* What is required *
An exact copy of the records below is needed, with every picture left out.

* Dataset content *
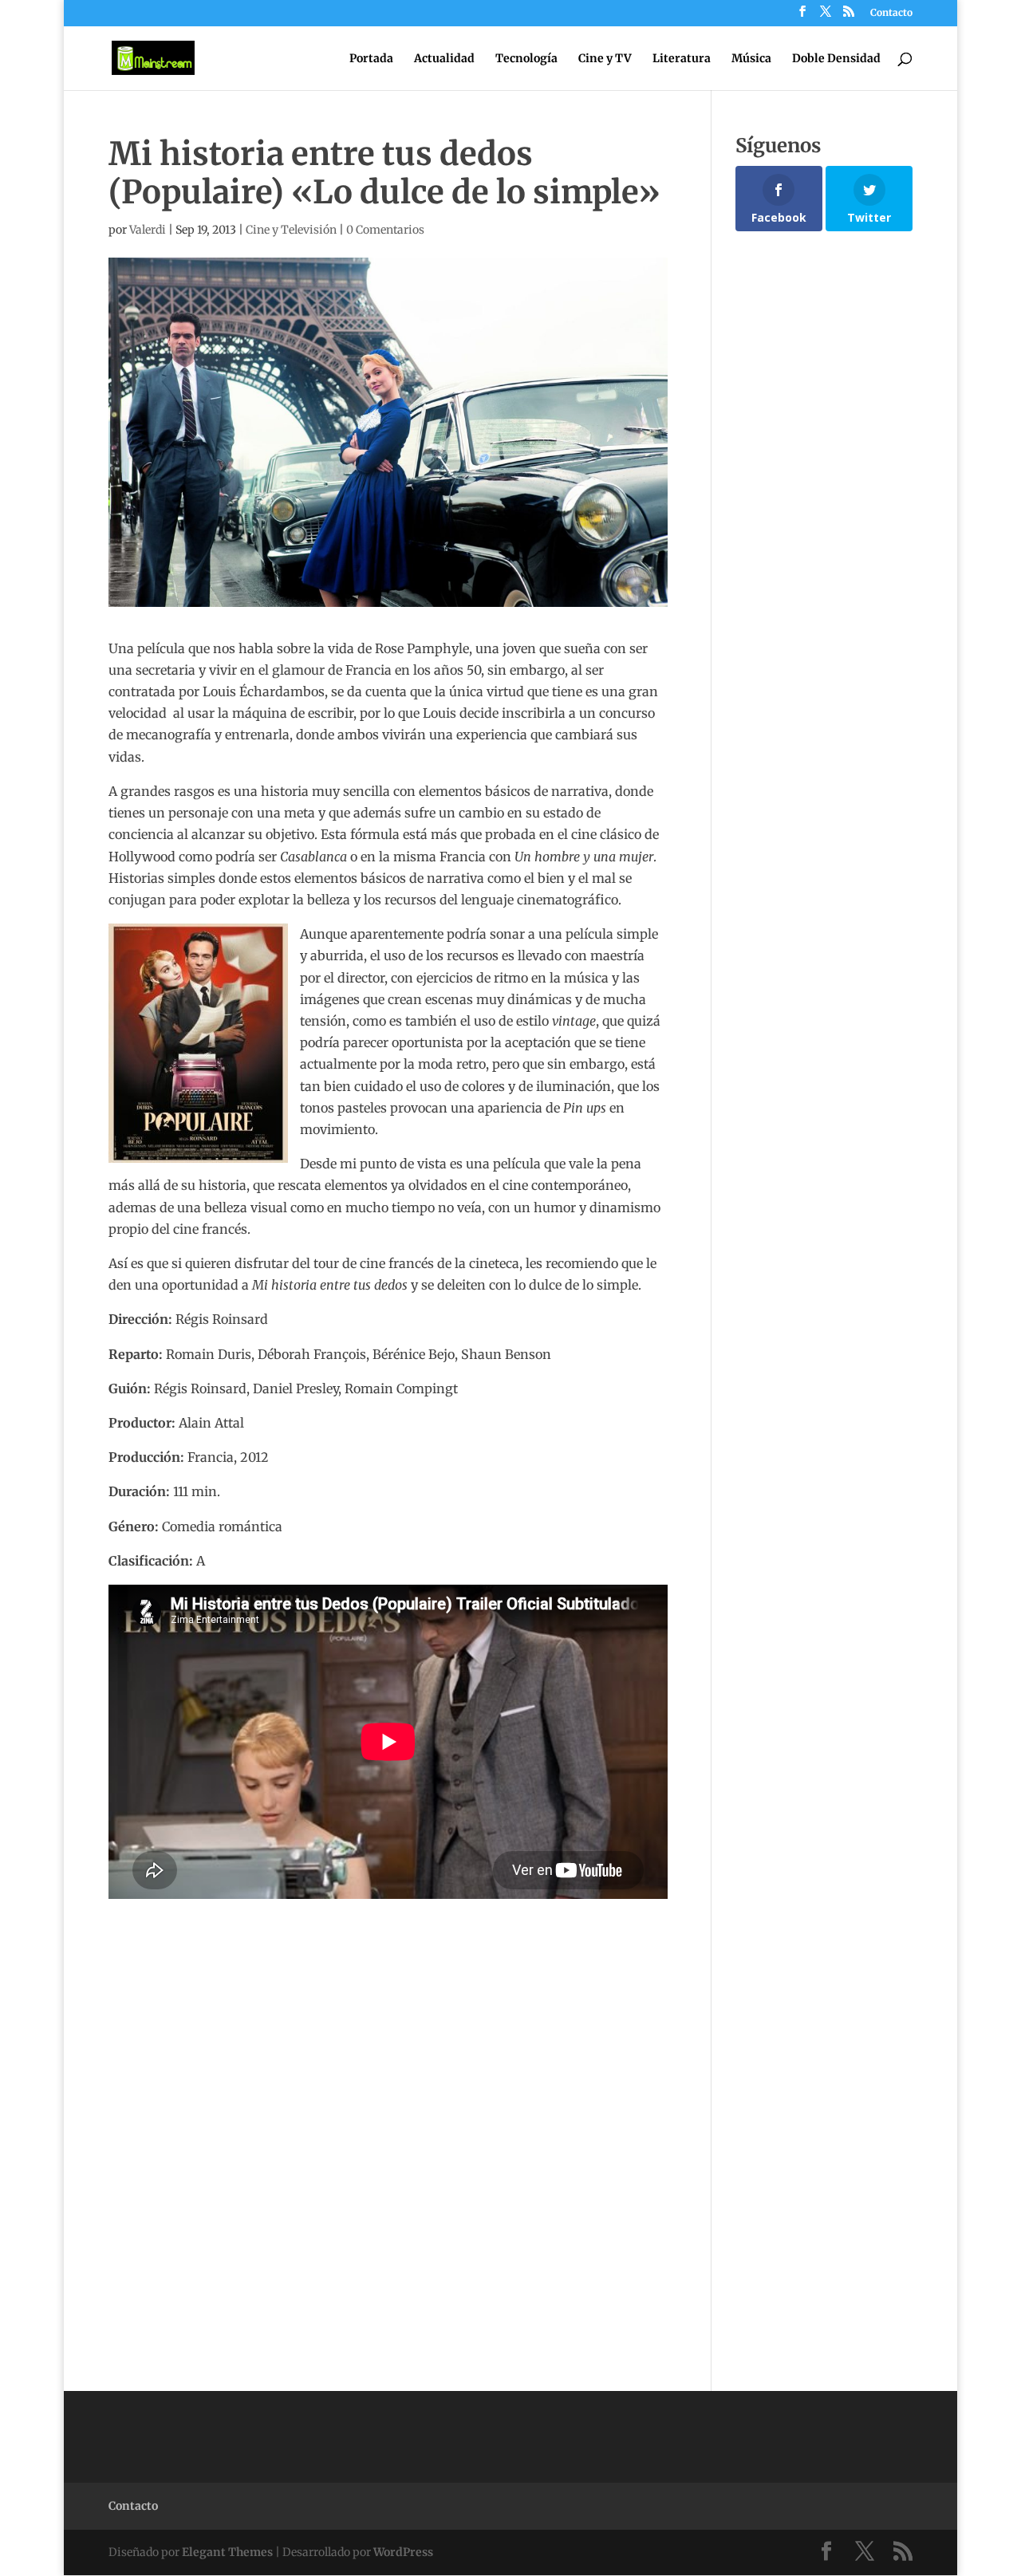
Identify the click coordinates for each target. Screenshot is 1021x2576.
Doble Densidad (836, 59)
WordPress (403, 2552)
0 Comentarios (385, 230)
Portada (371, 59)
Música (751, 59)
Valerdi (147, 230)
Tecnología (526, 59)
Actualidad (444, 59)
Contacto (891, 13)
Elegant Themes (227, 2552)
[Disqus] (388, 2098)
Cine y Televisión (291, 230)
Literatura (681, 59)
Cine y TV (605, 59)
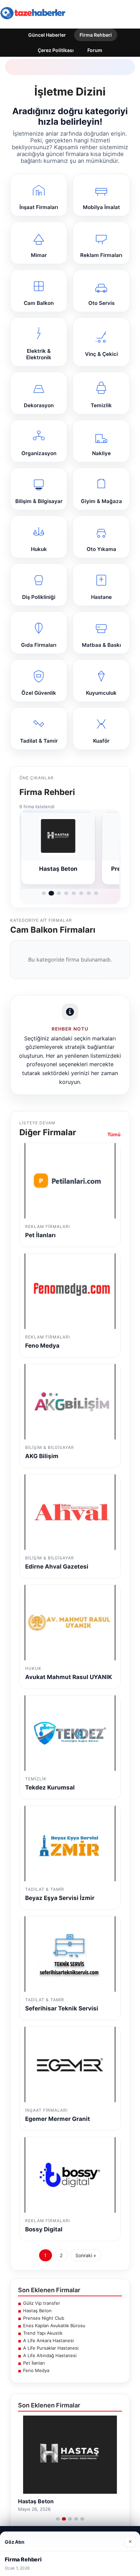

* Written response *
Identify the click coordinates for each target. Screenshot is 1021x2576.
Doble Densidad (836, 59)
WordPress (403, 2552)
0 Comentarios (385, 230)
Portada (371, 59)
Música (751, 59)
Valerdi (147, 230)
Tecnología (526, 59)
Actualidad (444, 59)
Contacto (891, 13)
Elegant Themes (227, 2552)
[Disqus] (388, 2098)
Cine y Televisión (291, 230)
Literatura (681, 59)
Cine y TV (605, 59)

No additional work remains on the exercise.